Watching her daughter's classic tsundere reaction, Sayuri's worry eased a little, replaced with outright amusement. Propping her chin in her hand, she smiled at Natsume.

"My, my, is Natsume-kun going to be Eriri's knightly bodyguard tonight? That sounds very reassuring."

"Mooom!" Eriri squeaked, torn between shame and panic.

"This is the most reliable option," Natsume said, paying no mind to Eriri's protest. He spoke calmly to Sayuri. "I will set up a barrier in her room. As long as she stays inside, the cursed spirit cannot get close."

"A barrier?" Sayuri blinked. The word made her feel like she had stepped into a movie.

"Then I will leave it to you, Natsume-kun," she said, barely hesitating before deciding. Nothing mattered more than her daughter's life.

"Mom! How can you just agree like that?!" Eriri's resistance had gone from fierce to feeble.

"Alright, alright, Eriri," Sayuri patted her daughter's shoulder, the teasing smile never leaving her face. "You should feel honored to have such a handsome classmate personally guarding you. I will not get in the way of you youngsters and your little two person night."

With that, she even winked at Natsume, then hummed a tune as she left the living room. On her way out, she very thoughtfully closed the door behind her.

In the suddenly quiet living room, only Natsume and Eriri remained, one calmly composed, the other flushed and flustered.

In the end, faced with death itself, a girl's pride and tsundere front did not stand a chance.

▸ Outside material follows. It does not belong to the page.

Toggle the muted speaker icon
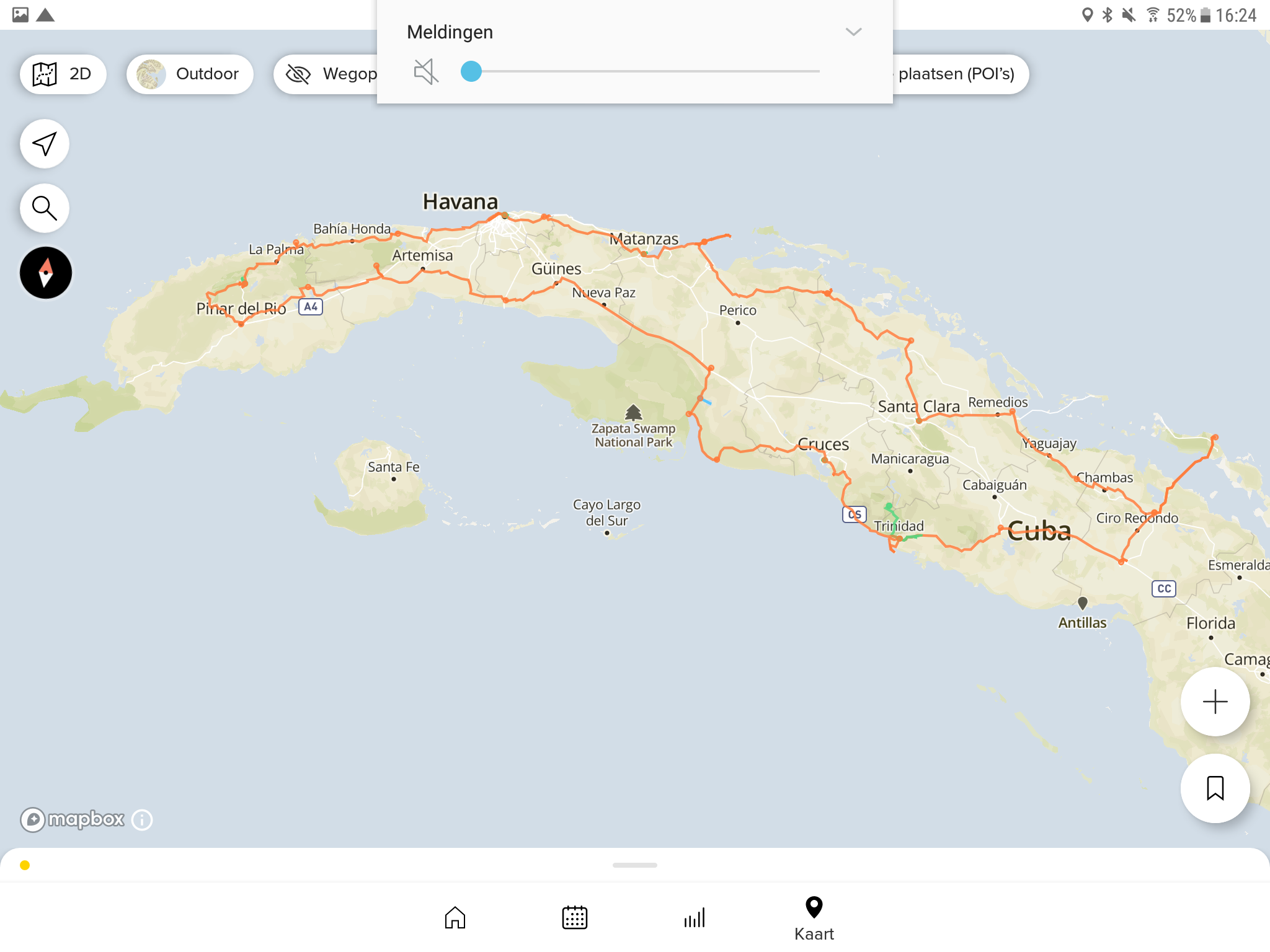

With her head lowered, she whispered, almost too softly to hear, "Th... then I will be in your care..."

...

Eriri's bedroom was filled with that faint, sweet scent unique to a girl's private space.

The room was tastefully decorated, but traces of her other identity were everywhere. The shelves were packed with manga and art books. Several popular anime posters lined the walls. The desk was littered with professional drawing tools and half-finished lineart.

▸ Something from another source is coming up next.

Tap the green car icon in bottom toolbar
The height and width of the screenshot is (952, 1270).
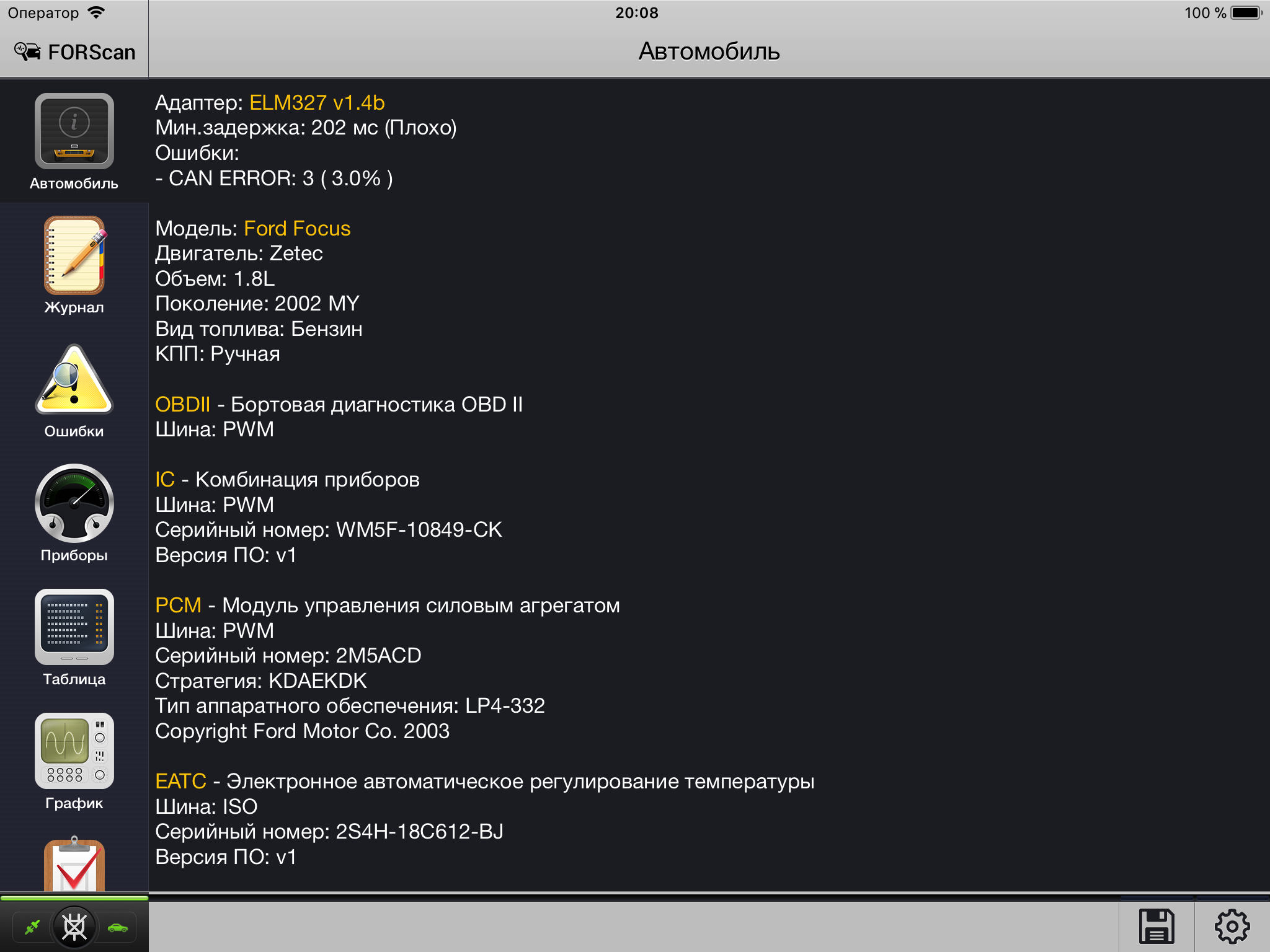click(117, 928)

Natsume ignored all of it. He stepped inside and began inspecting the room.

"H-hey, do not just look wherever you want! A... and do not touch my stuff!" Eriri trailed behind him, hands clasped tensely behind her back like a watchdog, mumbling one last round of feeble resistance.

Natsume did not bother responding.

He walked to the window and lifted his index finger. A faint cluster of cursed energy gathered at the tip, barely visible. Starting from the window frame, he traced a subtle, intricate path along the four walls, the ceiling, and the floor.

He did not use any tools. He did not chant so much as a single word. Even so, as his fingertip moved, Eriri could feel it.

The air in the room seemed to grow... thicker.

It was as if a warm, invisible film had settled over the room, wrapping it completely and severing it from the world outside. Even that distant, ghostly popping noise seemed to fade, growing thin and unreal, like something heard through several walls.

The process took about ten minutes.

When Natsume finally lowered his hand, a simple barrier made of cursed energy, invisible to normal eyes, had taken shape around the room.

"Done."

He dusted his hands off and turned to Eriri. "Stay in this room tonight and do not go out. As long as you do not step past this door before sunrise, you will be safe."

Looking into his calm, unwavering eyes, Eriri felt the frantic pounding in her chest ease at last. She nodded, softly answering, "Okay..."

Natsume made no move to leave. He naturally pulled out the chair by her desk and sat down in a corner of the room, closing his eyes to rest.

One boy. One girl. Alone in the same room.

The atmosphere instantly turned delicate, wrapped in an awkward, fluttery silence.

Eriri stood awkwardly in the middle of the room, not knowing what to do with her hands or feet. She sneaked a glance at the boy resting in the corner. His profile, in the soft glow of the desk lamp, was sharply defined, almost too perfect.

By all logic, this should have been a situation that made her heart race and her face burn.

And it did.

Yet beneath the embarrassment, something else filled her chest, something warm and solid... a sense of security stronger than anything she had ever known.

Outside the window, the curse lurked and watched.

Inside the barrier, for the first time in her life, Eriri had found the safest refuge she could imagine.